The government’s new brief argues that Boumediene is inapposite, because “Petitioners are not challenging their detention, indefinite or otherwise, but rather their classification as aliens who lacked a credible fear of persecution and the issuance of expedited removal orders.” But in this context, where such classification triggers detention and removal authorities that might not otherwise apply, that distinction seems to us to be one without a difference. In both contexts, the challenge is to a form of executive detention. And in both contexts, if the Suspension Clause applies at all, it requires a meaningful opportunity to contest the government’s legal basis for such detention. Thus, detaining (and removing) these migrants without providing them the asylum process to which they claim they are legally entitled is just as protected by the Suspension Clause as detaining non-citizen terrorism suspects at Guantánamo.

Second, even if the government’s efforts to distinguish Boumediene are remotely persuasive (and, in our view, they aren’t), there is a long line of Supreme Court immigration cases bending over backwards to recognize even out-of-status immigrants’ right to pre-removal judicial review. As Justice Stevens explained in INS v. St. Cyr, “The fact that this Court would be required to answer the difficult question of what [and who] the Suspension Clause protects is in and of itself a reason to avoid answering the constitutional questions that would be raised by concluding that review was barred entirely.” St. Cyr is hardly alone in this regard. The line of cases interpreting jurisdiction-stripping statutes like the one at issue in the migrant cases to not actually foreclose habeas review dates back to shortly after the Civil War — and, in the immigration cases, to the early 1950s, at the latest. Thus, even if the Supreme Court hadn’t already clarified that individuals with even less of a connection to the United States are protected by the Suspension Clause, courts would have every incentive (if not obligation) to interpret the jurisdiction-stripping provision to not apply in this case, lest it violate the Suspension Clause.
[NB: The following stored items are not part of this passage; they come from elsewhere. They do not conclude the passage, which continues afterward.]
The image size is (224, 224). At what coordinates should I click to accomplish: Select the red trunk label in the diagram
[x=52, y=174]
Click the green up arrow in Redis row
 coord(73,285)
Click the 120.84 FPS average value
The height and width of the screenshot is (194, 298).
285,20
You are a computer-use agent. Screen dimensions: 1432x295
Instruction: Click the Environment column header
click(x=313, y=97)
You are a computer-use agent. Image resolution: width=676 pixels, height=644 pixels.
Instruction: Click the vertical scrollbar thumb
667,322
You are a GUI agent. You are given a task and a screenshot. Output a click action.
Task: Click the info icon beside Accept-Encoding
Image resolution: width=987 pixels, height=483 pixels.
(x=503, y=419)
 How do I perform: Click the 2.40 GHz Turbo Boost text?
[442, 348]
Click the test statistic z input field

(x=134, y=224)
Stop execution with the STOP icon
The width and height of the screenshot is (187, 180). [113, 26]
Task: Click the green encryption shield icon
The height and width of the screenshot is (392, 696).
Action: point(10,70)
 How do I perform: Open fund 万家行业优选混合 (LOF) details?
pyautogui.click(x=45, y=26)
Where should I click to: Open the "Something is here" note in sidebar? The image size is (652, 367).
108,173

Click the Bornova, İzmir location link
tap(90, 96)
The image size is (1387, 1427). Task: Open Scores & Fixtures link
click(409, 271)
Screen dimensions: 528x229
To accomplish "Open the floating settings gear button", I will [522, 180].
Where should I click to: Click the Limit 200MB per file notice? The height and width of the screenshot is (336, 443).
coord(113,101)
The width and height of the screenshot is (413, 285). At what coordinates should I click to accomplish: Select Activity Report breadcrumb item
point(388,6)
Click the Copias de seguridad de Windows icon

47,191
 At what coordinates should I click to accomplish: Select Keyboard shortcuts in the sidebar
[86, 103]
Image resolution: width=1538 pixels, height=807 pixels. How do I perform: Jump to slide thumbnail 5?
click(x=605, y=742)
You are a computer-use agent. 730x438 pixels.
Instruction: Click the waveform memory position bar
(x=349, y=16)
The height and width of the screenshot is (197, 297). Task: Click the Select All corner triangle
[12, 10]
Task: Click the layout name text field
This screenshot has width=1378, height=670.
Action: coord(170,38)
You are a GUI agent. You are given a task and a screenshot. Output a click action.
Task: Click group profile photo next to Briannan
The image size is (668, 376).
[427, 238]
As significantly, these cases have never turned on the status of the petitioners. As the Supreme Court explained in Heikkila v. Barber (and reiterated in St. Cyr), from 1891 until after the INA was enacted, “habeas corpus was the only remedy by which deportation orders could be challenged,” and courts never conditioned the availability of the writ upon whether the petitioner was lawfully present prior to the commencement of removal proceedings. Instead, in a number of cases (such as United States ex rel. Accardi v. Shaughnessy), the Supreme Court has actually granted relief to habeas petitioners who were not lawfully admitted to the United States — even though their status as “excludable” aliens was abundantly clear on the record. The government’s brief offers no explanation for (or citations to) these cases, or the historical understanding to which they testify. It’s true that none of these cases expressly held that the Suspension Clause protects out-of-status immigrants in the United States, but if it didn’t, it’s hard to fathom why the Court would have gone to such trouble to preserve judicial review.

Finally, if the government is correct that out-of-status immigrants in the United States aren’t protected by the Suspension Clause, the scope of the Suspension Clause would thus turn entirely on a creature of statutory construction — an immigrant’s “status.” For a provision so central to the separation of powers and to protecting the judiciary from the political branches to nevertheless be subject to the legislature’s whim would turn the Suspension Clause on its head, since it would at once affirmatively incentivize Congress to expand the category of individuals in the United States who don’t have “lawful” status while minimizing the ability of courts to ensure that individuals within that category receive even the most rudimentary process before being removed from the United States — and, quite possibly, returned to countries in which they credibly fear torture or other forms of cruel, inhuman, or degrading treatment.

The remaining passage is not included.